The Colour of Pomegranates, 1968



Os livros no colo
BIBLIOGRAFIA SUGERIDA

CALASSO, Roberto. As Núpcias de Cadmo e Harmonia. Companhia das Letras, 1991.
FAUR, Mirella. O Legado da Deusa. Rosa dos Ventos, 2003.
GRAVES, Robert. O Grande Livro dos Mitos Gregos. Ediouro, 2008.
LAO, Meri. Musica Strega. Edizione delle Donne, 1977.
LORCA, Federico García. Poesía Completa. Galaxia Gutenberg, 2011.
SHARMAN-BURKE, Juliet. Os Segredos do Tarot. Editorial Estampa, 1998.

3 de abril de 2012

MANUAL PRÁTICO DE COMBATE AO VALETE DE ESPADAS


Detalhe do Pajem de Espadas | Rider-Waite Tarot, U.S. Games, 1971.
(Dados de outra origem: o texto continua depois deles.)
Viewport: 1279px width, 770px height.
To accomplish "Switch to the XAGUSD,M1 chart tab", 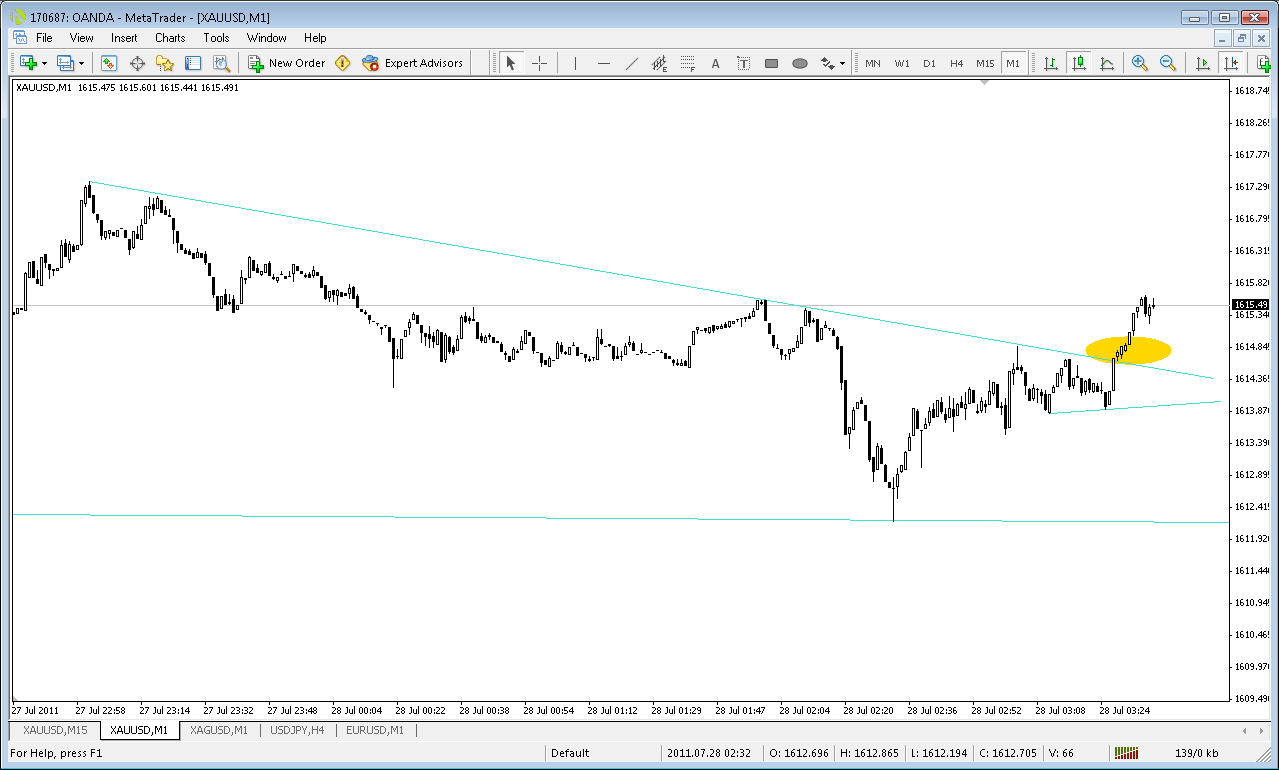I will point(219,730).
INSTRUÇÕES SIMBÓLICAS INICIAIS
_
Tenho revisitado o baralho de Aleister Crowley e Frieda Harris na companhia do sensacional 'Understanding Aleister Crowley's Thoth Tarot' de Lon Milo DuQuette (Weiser Books, 2003). Me debrucei sobre o arranjo iconográfico das armaduras, dos tronos e piras das figuras da Realeza, em específico sobre o da Princesa de Espadas — uma das poucas personas que não olham para quem se dá à leitura de imagens. A pequena cabeça repleta de cobras no alto do seu elmo remete à Medusa, famosa criatura mitológica tantas vezes incompreendida. Tal qual este arcano menor, cujos atributos negativos se sobressaem e o mantém quase sempre indigno de qualquer elogio.

Princesa de Espadas e detalhe do elmo | Thoth Tarot, AG Müller, 1986.
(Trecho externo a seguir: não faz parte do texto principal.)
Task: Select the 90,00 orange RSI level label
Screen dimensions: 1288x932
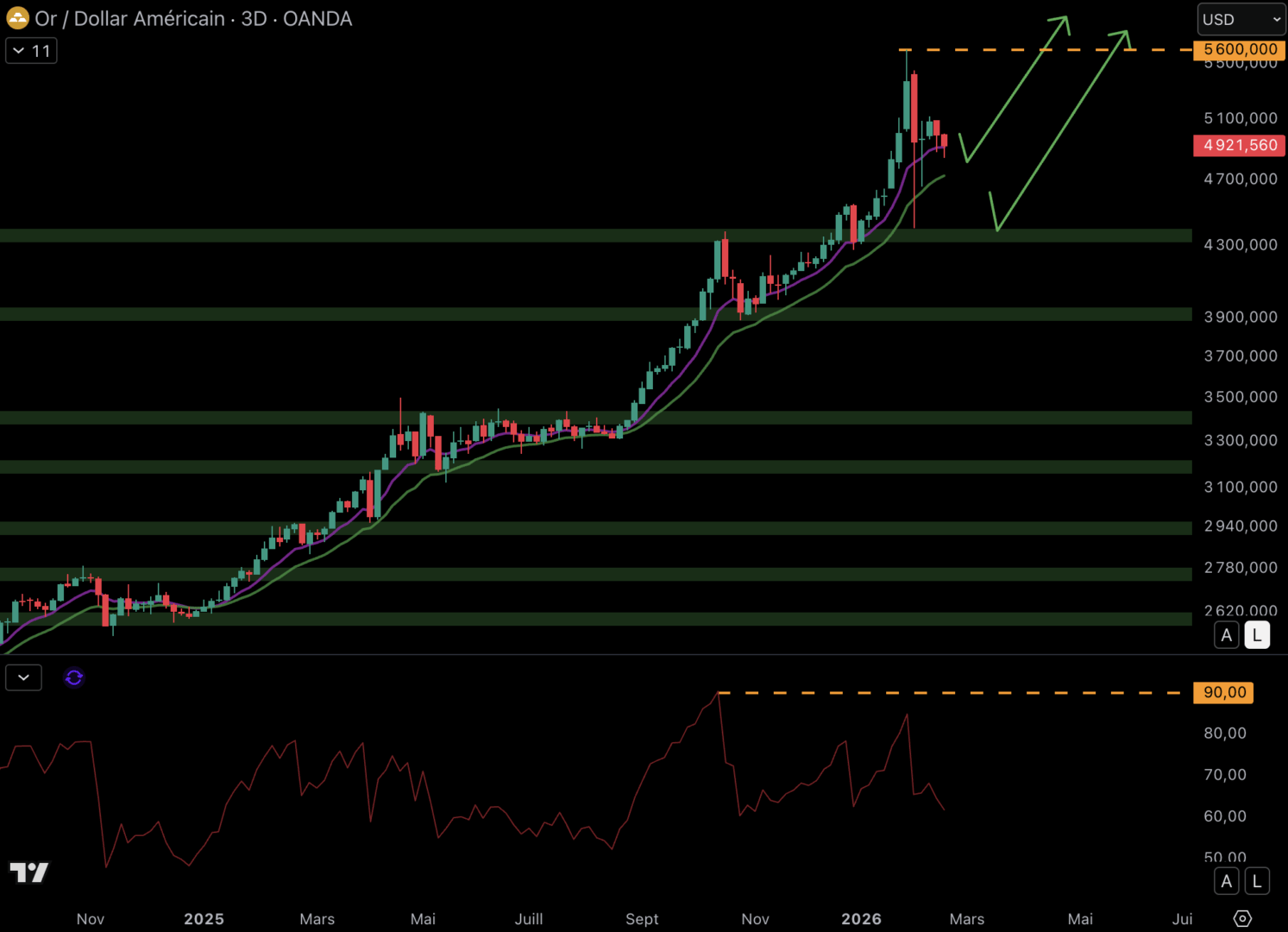Action: 1222,692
Quase, pois representa a parte terrosa do ar, a materialização das ideias. Se em Waite a lâmina atua como um pára-raio, em Crowley (só) a posição da arma é outra: 'Fixation of the Volatile', a espada voltada para o chão. Destreza em tornar viável aquilo que imagina. Brainstorms consideráveis, se bem trabalhados. Mensageiro(a) de novidades importantes. Do imaginável ao palpável. Ponto para a górgona, aludindo ao poder de transformar em pedra aqueles que sucubem ao seu olhar penetrante. Mas sua atuação nefasta é mais nítida e frequente, não há como negar.

Fleishman’s “Medusa” | Dark Mysteries #9, Master Comics, 1952.

 
COMO IDENTIFICAR UM VALETE DE ESPADAS
 
Criaturas invejosas, fofoqueiras, manipuladoras, vingativas e falsas — a ponto de sorrir de satisfação no pior momento para alguma ou várias pessoas — estão, certamente, regidas pela lâmina. Estas mesmas pessoas também carentes, medrosas, iludidas, vitimizadas, presunçosas e inseguras por trás de uma máscara de imponência estão sob a égide da pequena majestade de Espadas. Pela ótica oracular, se convencem do sucesso absoluto com a pretensão de serem Rei ou Rainha do elemento; se possível algo ainda maior e mais importante. Se alimentam de êxito e fracasso alheios e regurgitam veneno verbal. Olhos dissimulados de fúria e um pé na psicopatia. Ou dois.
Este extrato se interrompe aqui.